New Zealand plans to procure the Polaris MRZR (the optionally manned version of which is pictured above) to fulfil a requirement for high-mobility utility light vehicles. Source: Polaris Government and Defense

The New Zealand government has announced plans to procure high-mobility utility light vehicles and "protected vehicle mediums".

Defence Minister Ron Mark announced in late June that the cabinet had approved the acquisition of the utility light vehicles and to negotiate the purchase of up to 43 protected vehicle mediums. The two projects form an initial part of a wider Protected Mobility programme, which is worth up to NZD600 million (USD400 million).

Mark said that NZD18.6 million has been allocated to procure the utility light vehicles and to undertake trials and risk reduction work in support of other related procurements under the Protected Mobility programme.

Mark confirmed that for the utility light vehicle requirement the government is considering the acquisition of the MRZR produced by US company Polaris Government and Defense.
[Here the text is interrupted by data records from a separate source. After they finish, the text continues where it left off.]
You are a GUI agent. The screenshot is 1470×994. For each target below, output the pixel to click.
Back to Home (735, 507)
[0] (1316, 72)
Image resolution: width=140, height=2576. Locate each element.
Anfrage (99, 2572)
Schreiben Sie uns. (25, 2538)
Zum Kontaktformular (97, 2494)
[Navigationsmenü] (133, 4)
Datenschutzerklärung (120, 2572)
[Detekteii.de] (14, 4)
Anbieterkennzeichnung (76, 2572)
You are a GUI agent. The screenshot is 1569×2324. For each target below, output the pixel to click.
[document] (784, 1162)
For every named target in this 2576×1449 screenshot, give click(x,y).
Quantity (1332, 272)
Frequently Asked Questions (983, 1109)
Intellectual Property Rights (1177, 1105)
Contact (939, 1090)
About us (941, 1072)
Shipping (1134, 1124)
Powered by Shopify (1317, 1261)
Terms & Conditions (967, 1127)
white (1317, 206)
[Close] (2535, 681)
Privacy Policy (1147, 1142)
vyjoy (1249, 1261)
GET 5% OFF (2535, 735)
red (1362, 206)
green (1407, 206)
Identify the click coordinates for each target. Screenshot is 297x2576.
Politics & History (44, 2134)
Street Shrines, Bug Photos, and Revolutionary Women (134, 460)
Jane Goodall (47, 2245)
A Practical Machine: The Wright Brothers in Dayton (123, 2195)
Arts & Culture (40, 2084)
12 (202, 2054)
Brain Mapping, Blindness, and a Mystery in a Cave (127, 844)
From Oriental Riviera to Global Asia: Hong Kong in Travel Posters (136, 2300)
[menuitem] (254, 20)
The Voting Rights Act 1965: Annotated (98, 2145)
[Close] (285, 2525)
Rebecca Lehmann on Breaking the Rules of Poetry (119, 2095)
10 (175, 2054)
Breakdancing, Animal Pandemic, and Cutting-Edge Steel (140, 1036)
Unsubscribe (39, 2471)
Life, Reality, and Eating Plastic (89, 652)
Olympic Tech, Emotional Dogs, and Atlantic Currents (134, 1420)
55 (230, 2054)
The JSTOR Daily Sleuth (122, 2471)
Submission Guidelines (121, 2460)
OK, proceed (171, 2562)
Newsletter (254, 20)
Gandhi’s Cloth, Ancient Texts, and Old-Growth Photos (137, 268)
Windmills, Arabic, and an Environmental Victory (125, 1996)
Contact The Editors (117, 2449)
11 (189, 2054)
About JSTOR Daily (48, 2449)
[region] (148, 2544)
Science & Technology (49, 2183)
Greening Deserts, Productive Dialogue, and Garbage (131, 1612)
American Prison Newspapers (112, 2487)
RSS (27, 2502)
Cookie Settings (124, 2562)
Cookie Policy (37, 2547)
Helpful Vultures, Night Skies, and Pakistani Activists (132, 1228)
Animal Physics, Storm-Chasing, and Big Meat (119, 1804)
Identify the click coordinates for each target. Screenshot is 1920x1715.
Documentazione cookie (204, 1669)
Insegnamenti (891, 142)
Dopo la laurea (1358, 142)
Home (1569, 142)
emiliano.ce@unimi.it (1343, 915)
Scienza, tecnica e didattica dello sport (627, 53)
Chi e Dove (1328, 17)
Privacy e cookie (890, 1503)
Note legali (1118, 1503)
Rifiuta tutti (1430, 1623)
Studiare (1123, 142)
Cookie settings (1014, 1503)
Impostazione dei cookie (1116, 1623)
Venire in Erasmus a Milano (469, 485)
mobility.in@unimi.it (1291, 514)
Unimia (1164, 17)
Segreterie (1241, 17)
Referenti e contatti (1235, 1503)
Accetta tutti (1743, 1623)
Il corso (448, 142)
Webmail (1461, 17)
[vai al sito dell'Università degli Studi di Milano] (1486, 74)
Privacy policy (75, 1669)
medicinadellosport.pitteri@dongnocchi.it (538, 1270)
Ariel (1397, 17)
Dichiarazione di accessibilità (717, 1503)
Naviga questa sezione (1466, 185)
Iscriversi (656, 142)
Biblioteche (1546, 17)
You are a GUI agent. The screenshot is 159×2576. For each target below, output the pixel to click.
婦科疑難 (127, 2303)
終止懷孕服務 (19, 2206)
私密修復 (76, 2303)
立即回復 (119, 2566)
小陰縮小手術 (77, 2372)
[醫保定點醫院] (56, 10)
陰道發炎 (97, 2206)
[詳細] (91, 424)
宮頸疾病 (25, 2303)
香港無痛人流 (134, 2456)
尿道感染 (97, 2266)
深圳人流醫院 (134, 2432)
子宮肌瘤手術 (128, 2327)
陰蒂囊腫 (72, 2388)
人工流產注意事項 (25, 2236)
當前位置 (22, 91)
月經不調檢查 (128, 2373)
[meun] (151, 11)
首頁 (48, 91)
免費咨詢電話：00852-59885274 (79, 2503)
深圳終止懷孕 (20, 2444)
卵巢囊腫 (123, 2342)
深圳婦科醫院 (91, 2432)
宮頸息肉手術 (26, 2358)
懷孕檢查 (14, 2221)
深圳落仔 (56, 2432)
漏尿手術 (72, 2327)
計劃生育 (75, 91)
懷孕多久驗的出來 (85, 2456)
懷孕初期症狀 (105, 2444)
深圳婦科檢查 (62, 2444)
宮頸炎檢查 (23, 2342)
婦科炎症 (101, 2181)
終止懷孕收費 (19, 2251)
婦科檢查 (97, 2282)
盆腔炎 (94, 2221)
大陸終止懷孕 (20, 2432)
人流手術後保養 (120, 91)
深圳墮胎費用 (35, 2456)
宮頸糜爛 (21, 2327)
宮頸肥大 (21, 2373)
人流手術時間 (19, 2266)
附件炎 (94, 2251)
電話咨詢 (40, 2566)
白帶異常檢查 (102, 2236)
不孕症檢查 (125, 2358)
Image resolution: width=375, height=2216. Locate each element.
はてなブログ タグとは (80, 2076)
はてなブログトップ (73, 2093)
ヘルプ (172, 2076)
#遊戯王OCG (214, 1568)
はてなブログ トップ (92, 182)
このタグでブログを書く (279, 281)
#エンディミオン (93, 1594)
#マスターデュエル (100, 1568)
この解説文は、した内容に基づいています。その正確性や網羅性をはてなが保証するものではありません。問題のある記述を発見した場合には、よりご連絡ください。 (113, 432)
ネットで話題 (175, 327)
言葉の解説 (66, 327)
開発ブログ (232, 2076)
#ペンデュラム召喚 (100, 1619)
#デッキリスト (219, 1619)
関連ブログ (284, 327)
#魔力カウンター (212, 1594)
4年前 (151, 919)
The commercial "all-terrain" version of this vehicle is in "widespread use" across New Zealand, he said.

"The MRZR will replace current quad bikes and other small vehicles and provide improved mobility, safety, and versatility to our rapidly deployable mobile forces," said Mark.

Mark also indicated that the Bushmaster 4×4 protected mobility platform, produced by Thales Australia, is likely to fulfil the requirement for protected vehicle mediums.

"For this project [the New Zealand Ministry of Defence] is working with the Australian Defence Force and related suppliers to examine whether further co-operation on this class of vehicle is the best way forward for New Zealand," said Mark. "I will bring a firm proposal to [the] cabinet next year."

He added that the protected vehicle mediums project is intended to provide the New Zealand Army with similar levels of capability and protection to the Bushmasters operated by the New Zealand Defence Force (NZDF) Special Forces, of which there are believed to be five. Vehicles procured through the project will undertake roles including troop transport, command and communications, and casualty evacuation, said Mark.